Oberbürgermeister Matthias Knecht begrüßt den Schritt als wichtigen Beitrag zur wirtschaftlichen Stabilität: „Mein Motto ist, Ludwigsburg von der Wirtschaft und der Bürgerschaft her zu denken. Ich bin sehr zuversichtlich, dass wir die vereinbarten Themen gemeinsam erfolgreich umsetzen und damit die Unternehmen ebenso wie die Fachkräfte nachhaltig unterstützen. Gemeinsam gestalten wir so die Zukunft Ludwigsburgs.“

Schnellere Verfahren, weniger Bürokratie

Von der engeren Zusammenarbeit versprechen sich die Partner vor allem vereinfachte Abläufe und beschleunigte Genehmigungen. „Der Schulterschluss mit der Stadt Ludwigsburg eröffnet wertvolle Potenziale, die wir im Interesse der hier ansässigen Unternehmen angehen werden: Beschleunigte Verfahren, vereinfachte Antragsstellungen und weniger Bürokratie“, sagte Sigrid Zimmerling, Leitende Geschäftsführerin der IHK-Bezirkskammer Ludwigsburg.

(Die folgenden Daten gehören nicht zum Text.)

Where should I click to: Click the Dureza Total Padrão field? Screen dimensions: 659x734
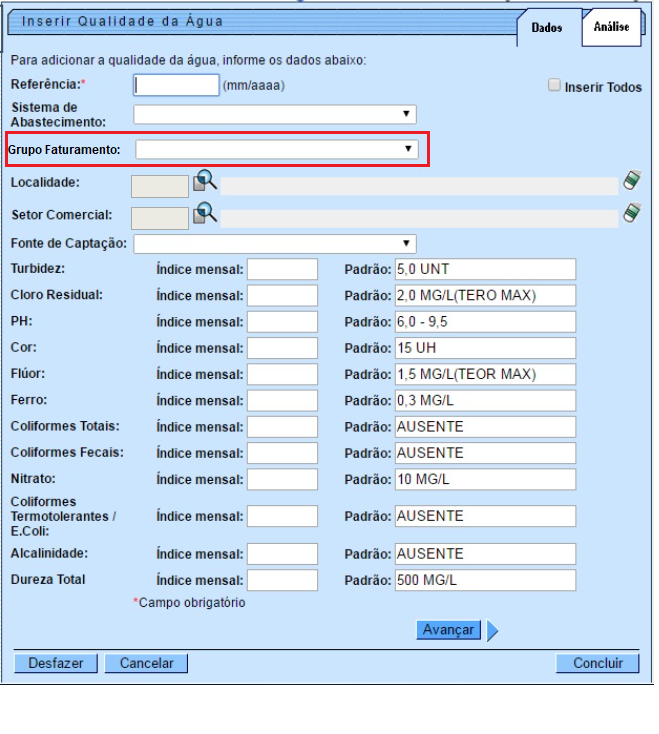pyautogui.click(x=485, y=581)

Auch Nicole Ackermann, Geschäftsführerin der Ludwigsburger Kreishandwerkerschaft, sieht in der Vereinbarung einen praktischen Nutzen: „Ausländische Fachkräfte können durch diese Kooperation zukünftig deutlich schneller in den Arbeitsmarkt integriert werden. Die Kammern unterstützen bei der Zusammenstellung der Unterlagen, damit diese vollständig an die Ausländerbehörde weitergeleitet werden können.“

Signal für Willkommenskultur und Standortstärkung

Neben der Fachkräfteeinwanderung umfasst die Vereinbarung auch den Abbau von Bürokratie und den Ausbau digitaler Verwaltungsprozesse. Stadt und IHK haben dazu eine Absichtserklärung unterzeichnet, die eine effizientere Zusammenarbeit in weiteren Bereichen vorsieht.

Mit dem Schritt soll Ludwigsburg als attraktiver Wirtschaftsstandort weiter gestärkt und die Rahmenbedingungen für eine gelebte Willkommenskultur verbessert werden – ein Signal, das in Zeiten des Fachkräftemangels weit über die Stadtgrenzen hinausreicht.